▶ **RECORDS FOR THIS EXERCISE**:
◇ ◇ ◇ ◇ ◇

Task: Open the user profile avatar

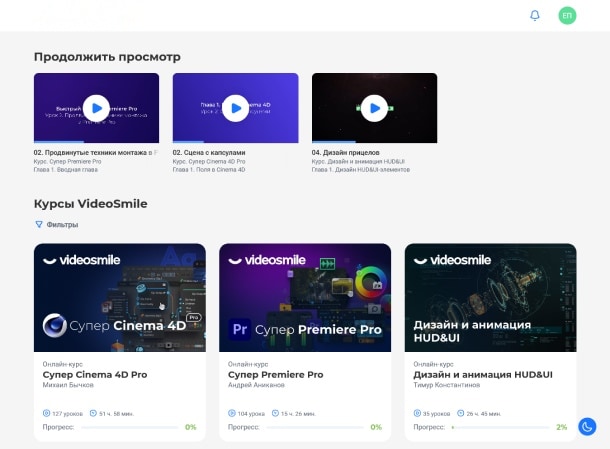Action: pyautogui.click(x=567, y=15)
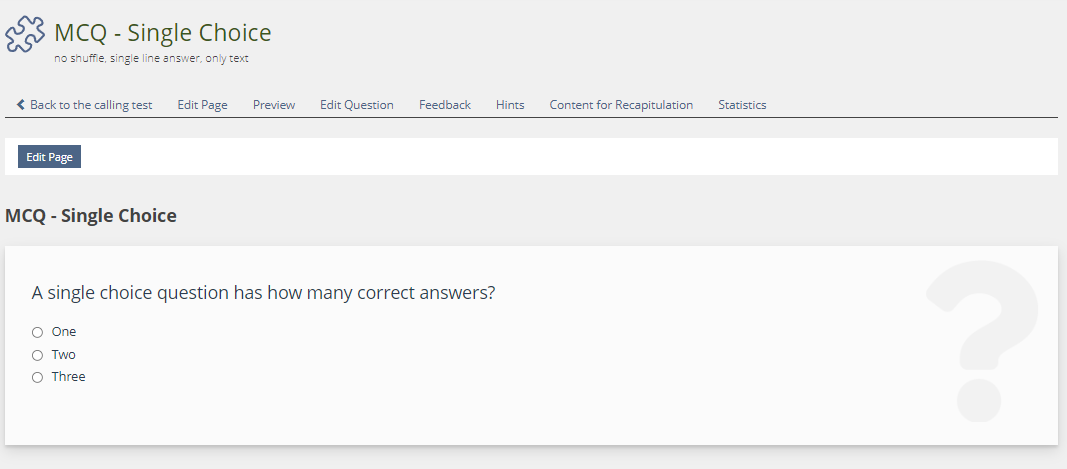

◇ ◇ ◇ ◇ ◇

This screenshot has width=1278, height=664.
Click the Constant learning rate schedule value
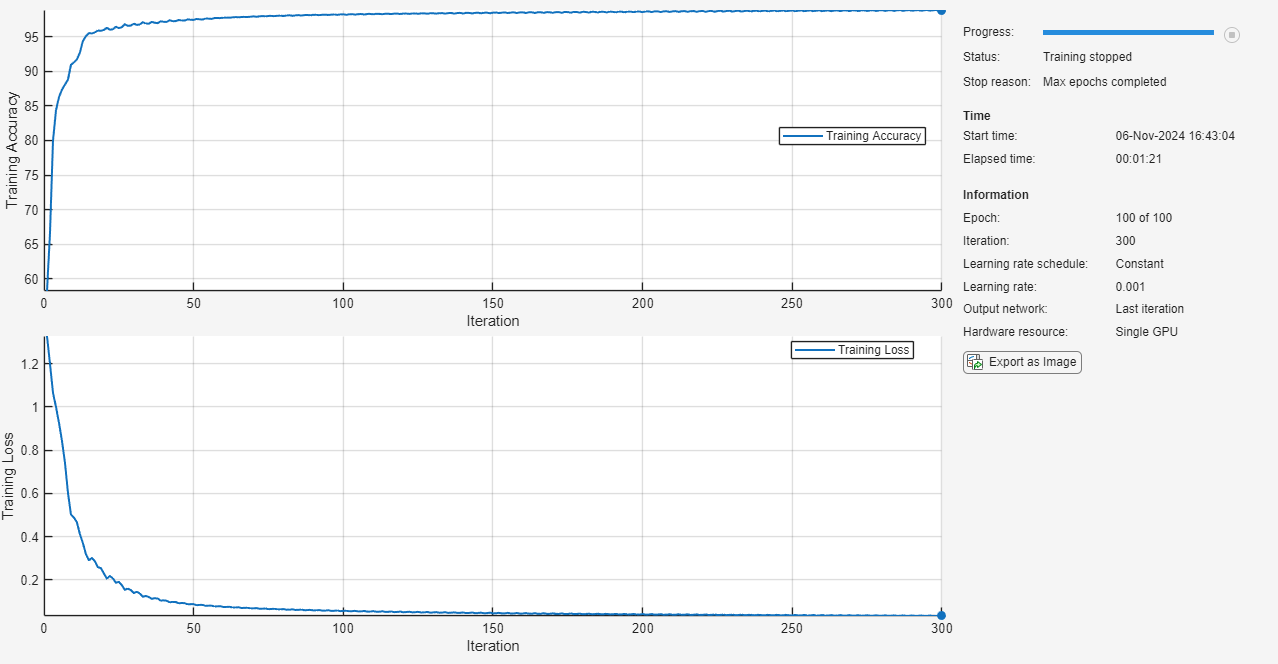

◇ ◇ ◇ ◇ ◇

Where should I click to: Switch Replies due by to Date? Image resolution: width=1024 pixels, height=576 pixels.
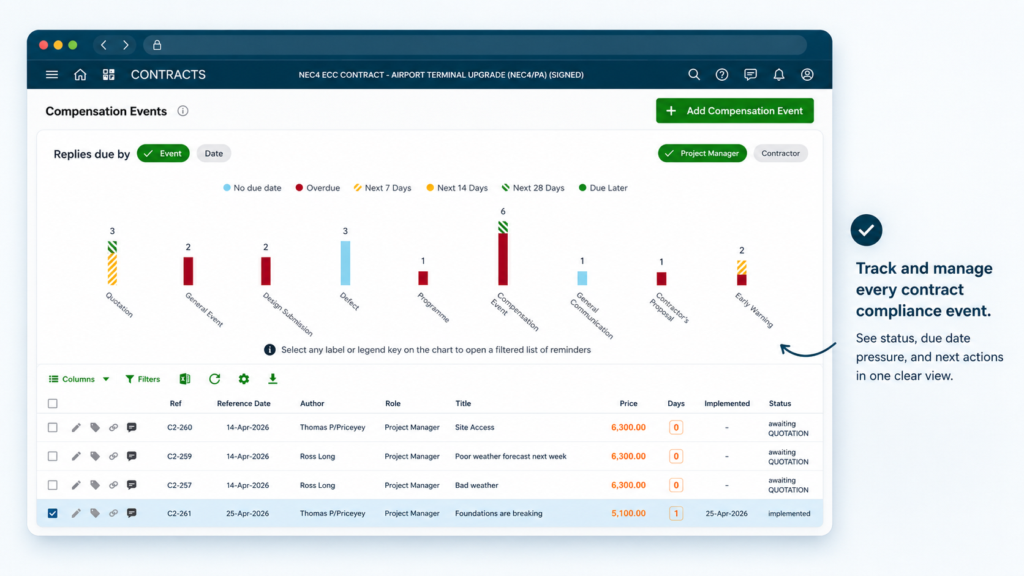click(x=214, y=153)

◇ ◇ ◇ ◇ ◇

▶ **WORK TASK**: Find the line with "This screenshot has width=1278, height=664." in the material above. Reproduce it and each line after it up to and including the line with "Click the Constant".

▶ **TASK ANSWER**:
This screenshot has width=1278, height=664.
Click the Constant learning rate schedule value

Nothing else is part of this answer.